Emergency Room Trauma Procedures

Emergency room trauma patients are among the most severely injured, from incidents involving car accidents and cardiac arrests, to gunshot wounds and stabbings. Trauma patients require more specialized treatment than walk-in emergency room patients. Trauma specialists and other emergency room medical staff are trained in trauma policies and procedures, which contribute to saving lives in the critical first hour the trauma occurred, known as the golden hour.
  1. Trauma Triage and Transfer Procedure

    • Emergency room staff must immediately identify the patient, identify needed treatment and make decisions on whether treatment can be done in-house or if the patient will need to be transferred to another critical care facility. If a transfer is required, it needs to occur almost immediately to ensure the best possible recovery chances for the patient. The trauma level is also identified, which will determine the next immediate steps to take. There are three levels of trauma care: Level I, Level II and Level III. The highest and most extensive is Level I trauma. The initial hospital ER team works to stabilize the patient as directed by the emergency department physician. The ER physician contacts the receiving hospital to notify them of the patient's condition, constant status updates and confirms the receiving hospital is equipped to handle the patient's needs. If the trauma patient is not accompanied by a family member and cannot speak, the emergency medical technician will provide some of the patient's information. The registration desk requires the name of the patient, age, identification of injury, current condition and medical condition.
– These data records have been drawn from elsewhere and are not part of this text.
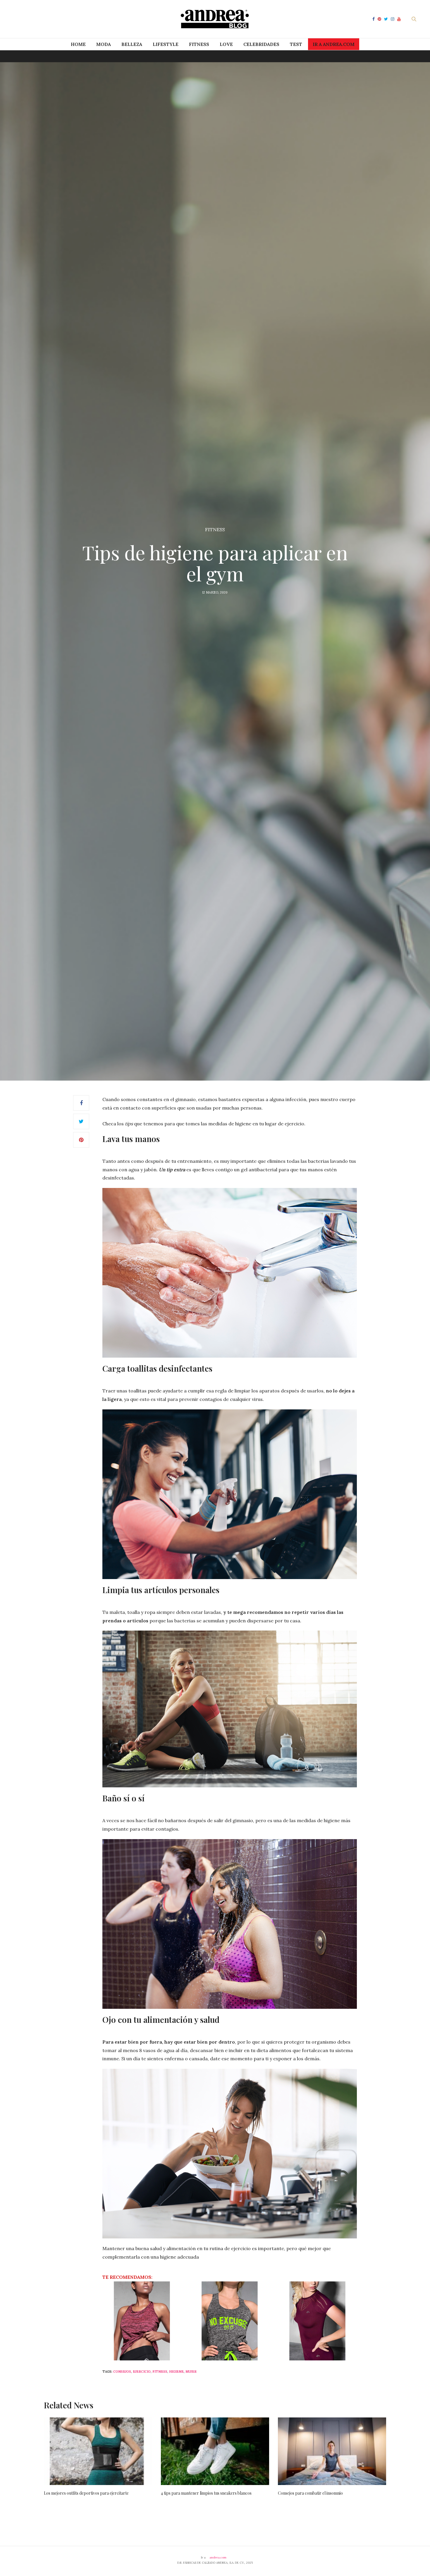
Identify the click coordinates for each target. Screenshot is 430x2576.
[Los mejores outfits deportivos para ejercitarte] (98, 2451)
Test (296, 44)
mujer (191, 2371)
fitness (159, 2371)
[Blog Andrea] (215, 19)
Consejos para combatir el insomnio (310, 2493)
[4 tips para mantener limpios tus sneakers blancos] (215, 2451)
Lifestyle (165, 44)
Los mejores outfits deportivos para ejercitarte (86, 2493)
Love (226, 44)
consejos (122, 2371)
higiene (176, 2371)
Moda (103, 44)
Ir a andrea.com (334, 44)
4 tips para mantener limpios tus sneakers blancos (206, 2493)
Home (78, 44)
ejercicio (142, 2371)
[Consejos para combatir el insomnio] (332, 2451)
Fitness (199, 44)
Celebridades (261, 44)
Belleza (131, 44)
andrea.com (217, 2557)
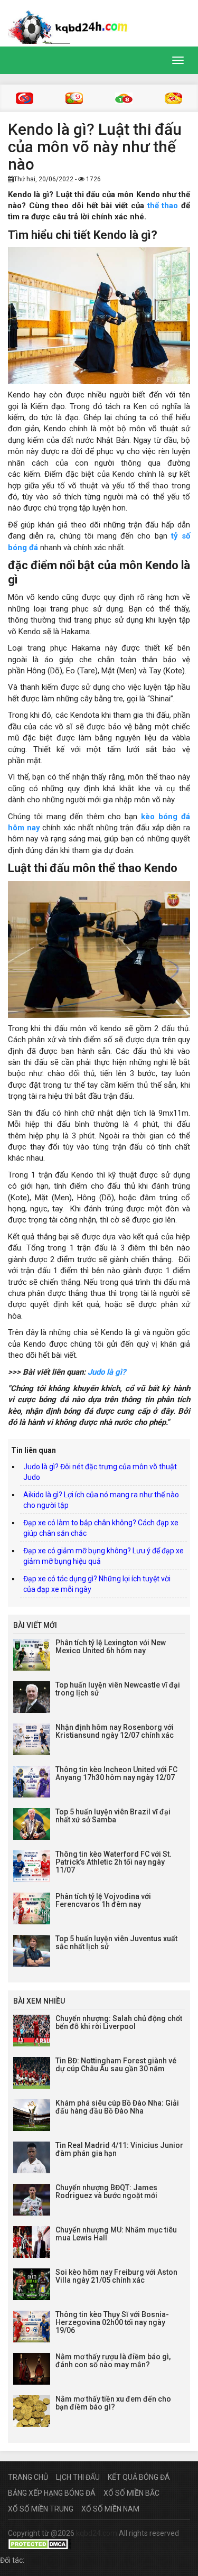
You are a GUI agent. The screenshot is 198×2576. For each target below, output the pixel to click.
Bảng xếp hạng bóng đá (52, 2493)
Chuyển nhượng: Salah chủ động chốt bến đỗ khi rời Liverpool (118, 2022)
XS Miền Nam (124, 98)
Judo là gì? (107, 1372)
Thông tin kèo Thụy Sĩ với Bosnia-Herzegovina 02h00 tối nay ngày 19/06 (112, 2322)
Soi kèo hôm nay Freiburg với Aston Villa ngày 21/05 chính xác (116, 2276)
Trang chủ (28, 2477)
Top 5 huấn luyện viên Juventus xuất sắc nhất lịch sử (116, 1942)
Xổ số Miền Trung (40, 2509)
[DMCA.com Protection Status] (39, 2544)
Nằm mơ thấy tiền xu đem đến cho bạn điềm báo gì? (113, 2403)
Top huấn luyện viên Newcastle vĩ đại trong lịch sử (117, 1689)
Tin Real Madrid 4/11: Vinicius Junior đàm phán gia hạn (119, 2149)
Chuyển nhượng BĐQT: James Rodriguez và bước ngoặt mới (106, 2191)
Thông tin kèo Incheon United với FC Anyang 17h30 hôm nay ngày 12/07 (116, 1773)
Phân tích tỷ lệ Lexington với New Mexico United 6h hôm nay (110, 1646)
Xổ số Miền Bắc (131, 2493)
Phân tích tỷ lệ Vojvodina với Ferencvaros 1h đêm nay (103, 1900)
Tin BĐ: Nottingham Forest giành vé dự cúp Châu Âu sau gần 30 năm (115, 2064)
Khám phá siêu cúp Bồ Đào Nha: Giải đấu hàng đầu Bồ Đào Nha (117, 2107)
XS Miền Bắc (24, 98)
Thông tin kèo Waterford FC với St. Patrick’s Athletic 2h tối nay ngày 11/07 (113, 1862)
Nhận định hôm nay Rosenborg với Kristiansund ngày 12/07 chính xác (114, 1731)
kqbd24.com (96, 2533)
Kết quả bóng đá (139, 2477)
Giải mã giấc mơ (173, 98)
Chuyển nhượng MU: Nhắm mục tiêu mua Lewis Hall (116, 2234)
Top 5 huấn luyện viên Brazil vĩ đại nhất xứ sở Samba (113, 1816)
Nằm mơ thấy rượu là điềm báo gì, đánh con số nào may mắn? (113, 2360)
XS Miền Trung (74, 98)
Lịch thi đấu (78, 2477)
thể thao (162, 205)
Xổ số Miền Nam (110, 2509)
    Notification of Families Procedure

    • Emergency room trauma procedures include policy and guidelines regarding how hospital staff should contact the family of the trauma victim. Emergency room staff must be sensitive when communicating with each family member because of the sudden nature of the event and the family's response. Emergency department charge nurses can notify the trauma patient's family without the consent of the lead physician. This is the only instance where the nurse does not need the consent of the physician before contacting the family. Communication needs to be clear, detailed and repeated, if necessary, for proper clarification. The nurse will ask family members to repeat what was said to ensure they fully understand the information that was relayed.

    Discharge Preparation of Trauma Patient Procedure

    • Trauma patients are not discharged until their condition has been evaluated. Conditions that are monitored include the patient's physical ability and strength, cognition, range of motion and bodily functions. Patients must be showered and washed to remove all dirt, blood and other debris before being discharged. All wounds and injuries must be checked and examined thoroughly the day of discharge. The trauma patient is required to have a bowel movement. The trauma surgeon visits with the trauma patient, before discharge, to go over follow-up treatment, medications and home care.